── Data ──

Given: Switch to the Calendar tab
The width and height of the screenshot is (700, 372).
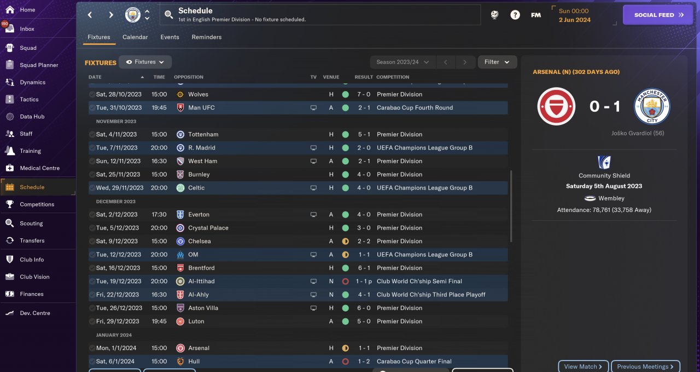Looking at the screenshot, I should [135, 37].
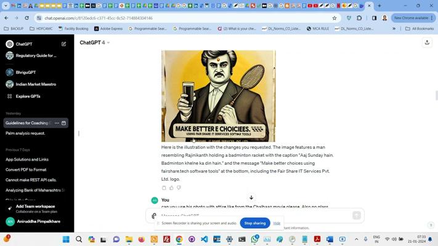Screen dimensions: 438x246
Task: Copy the response with the clipboard icon
Action: (x=164, y=188)
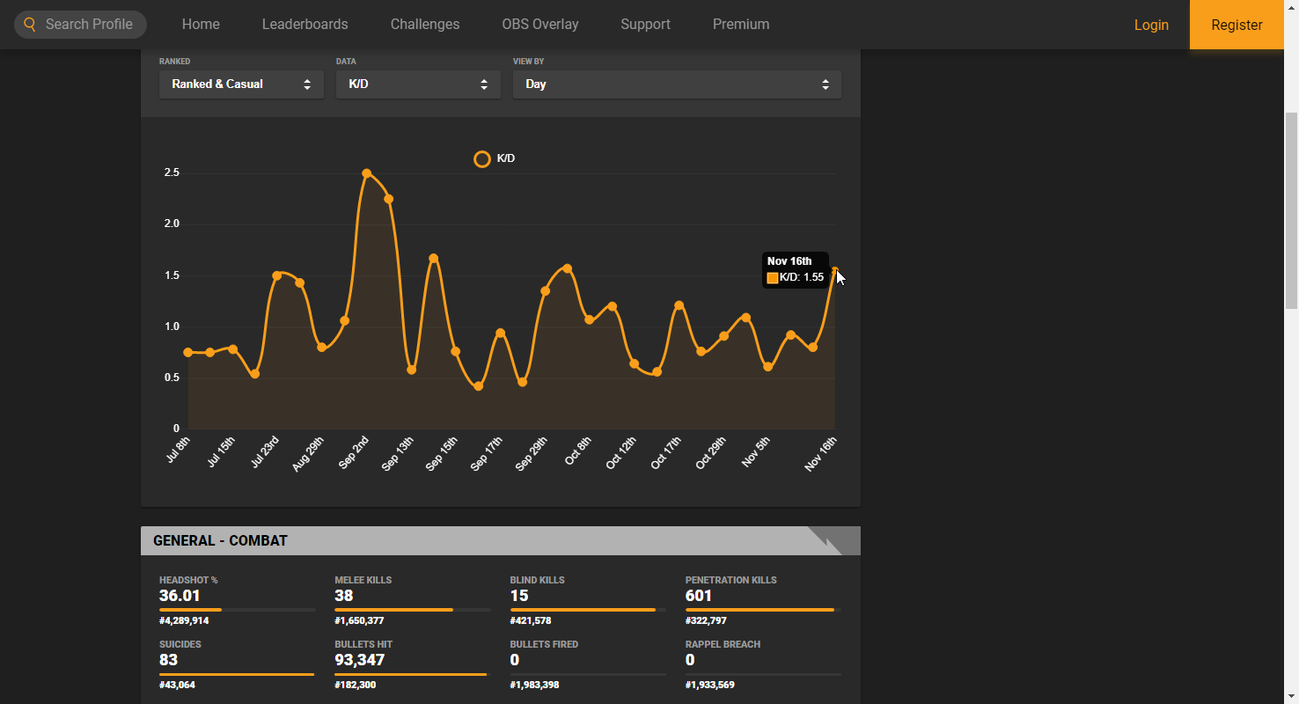Screen dimensions: 1299x704
Task: Click the Ranked dropdown sort arrows
Action: 307,84
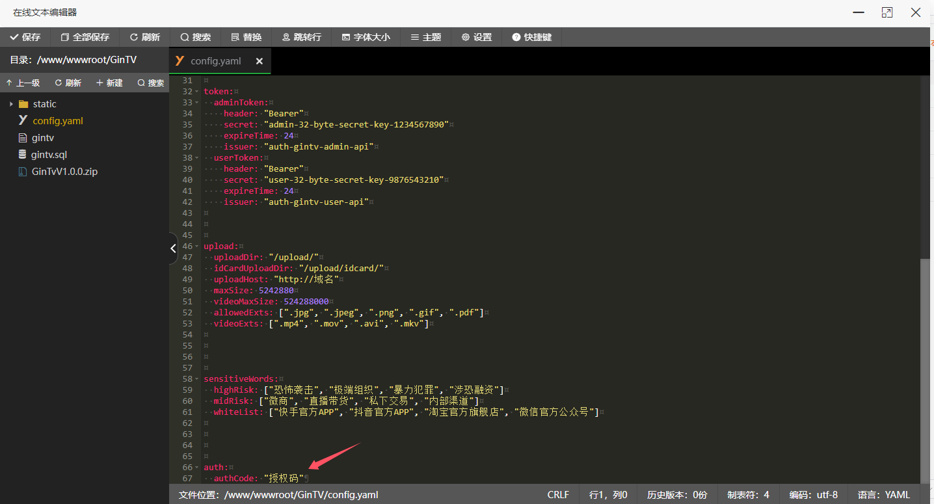The width and height of the screenshot is (934, 504).
Task: Click the 保存 (Save) toolbar button
Action: [x=25, y=37]
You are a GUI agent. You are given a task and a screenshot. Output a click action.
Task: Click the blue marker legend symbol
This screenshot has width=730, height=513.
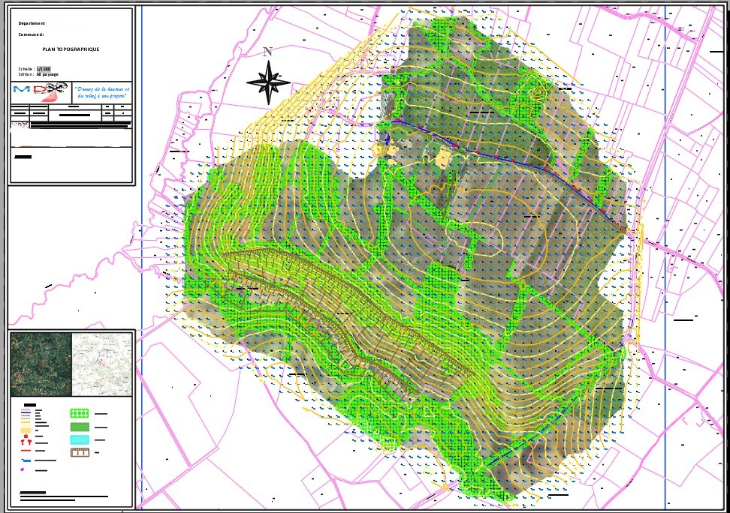pyautogui.click(x=26, y=460)
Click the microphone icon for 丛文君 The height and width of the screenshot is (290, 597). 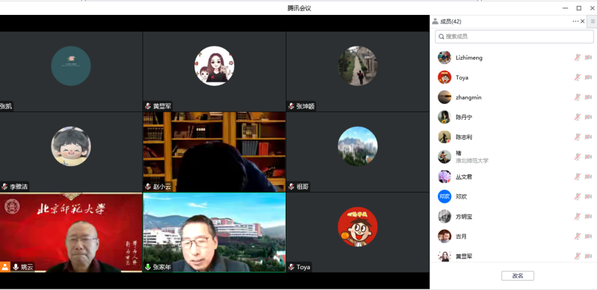[x=577, y=177]
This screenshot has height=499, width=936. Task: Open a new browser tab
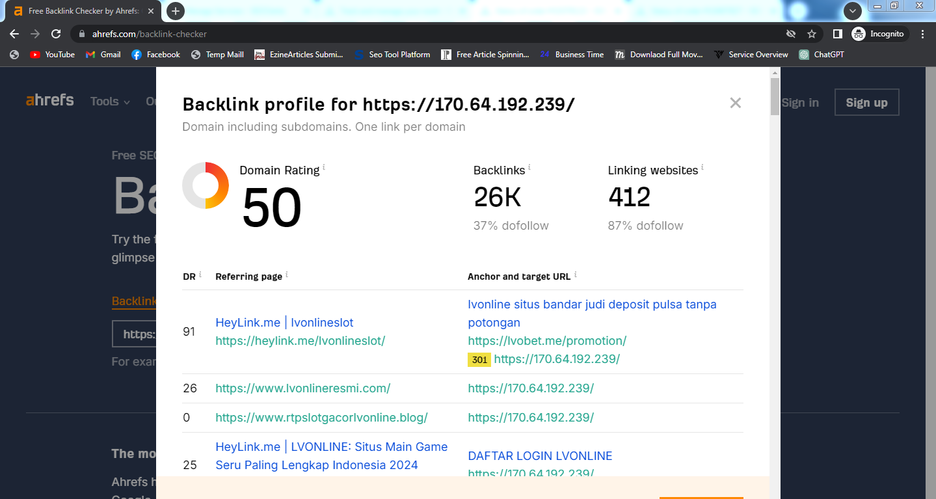click(x=175, y=11)
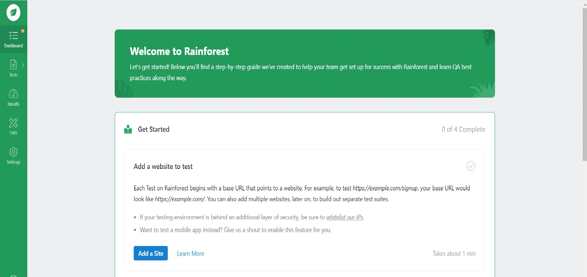This screenshot has height=277, width=587.
Task: Click the Add a Site button
Action: (x=150, y=253)
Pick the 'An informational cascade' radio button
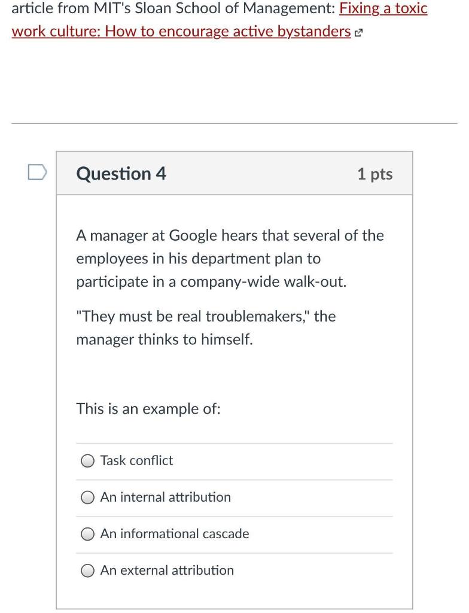The image size is (469, 613). (88, 534)
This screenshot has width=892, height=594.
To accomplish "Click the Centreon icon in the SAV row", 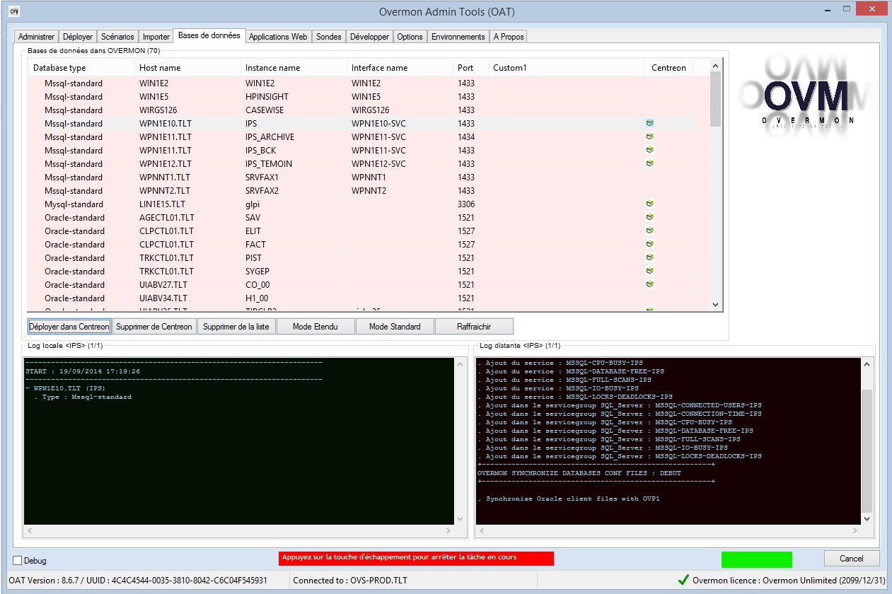I will click(649, 217).
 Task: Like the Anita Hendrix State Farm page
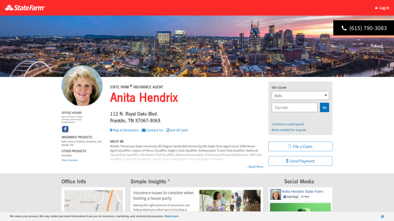pyautogui.click(x=291, y=197)
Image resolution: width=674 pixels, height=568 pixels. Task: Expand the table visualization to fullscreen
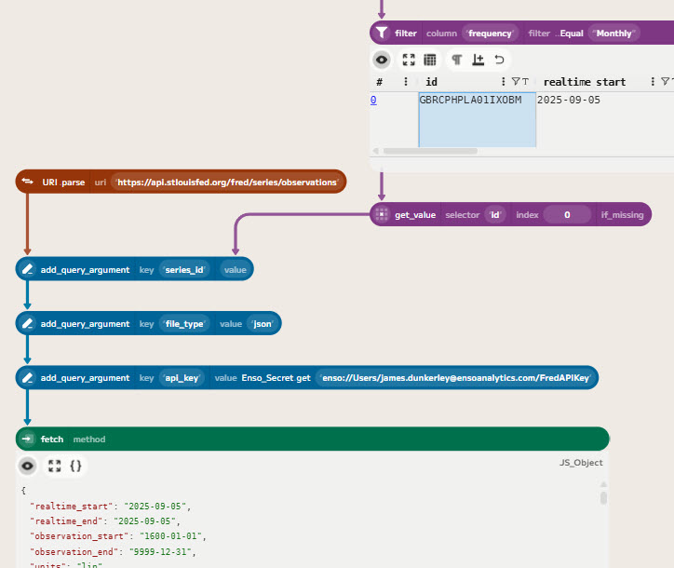coord(408,60)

───

* Assigned task: Repeat nothing but the lines from the one containing "Image resolution: width=674" through the end of the entries, exactly, and skip the pictures.

* Result of the exercise:
Image resolution: width=674 pixels, height=568 pixels. Task: Expand the table visualization to fullscreen
coord(408,60)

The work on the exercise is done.